A co było na początku?
Na początku była Cisza. Żeby Słowo mogło wybrzmieć, musi być cisza. Cisza wszechświata bez projektu, bez początku. Wielka cisza, w której Bóg śnił swoje marzenia... by pewnego dnia mogły stać się rzeczywistością. Cisza milczenia Boga, który w pewnym momencie, na początku rzekł i Słowo zaczęło nadawać kształty stworzeniu.
Na początku było Słowo... Treść, która wdziera się w ciszę i tworzy rzeczywistość. Słowo, które wprowadza w życie ład. Słowo, które wyraża to, co Bóg wymarzył.
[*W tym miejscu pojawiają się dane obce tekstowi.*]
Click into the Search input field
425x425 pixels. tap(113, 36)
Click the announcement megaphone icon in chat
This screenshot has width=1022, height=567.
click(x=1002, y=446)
Na początku było Życie. Życie w obfitości to Boży plan dla stworzonego świata. Życie, które uosobiło się w Synu, by rozwijać się pośród nas i uczynić człowieka współtwórcą życia.
Na początku była Światłość. Światło, które rozświetla, które daje poczucie bezpieczeństwa, które ukazuje drogę, usuwa ślepotę. Światło, które daje Życie.
Jeśli na początku była Cisza, Słowo, Życie i Światło, to dlatego, że jesteśmy powołani do Ciszy, Słowa, Życia i Światła. Jesteśmy powołani do wielkości, a czasem ulegamy drodze na skróty, wybierając różnego rodzaju zastępcze produkty, erzace czy protezy ludzkiej wielkości, i zamiast stawać się świadkami światłości prawdziwej, cieszymy się błyskotkami oferowanymi przez ciemność świata.
1. Jak często w tym roku sięgałem po Słowo, które jest Światłem i daje Życie? Czy potrafię trwać w ciszy wsłuchując się w Słowo?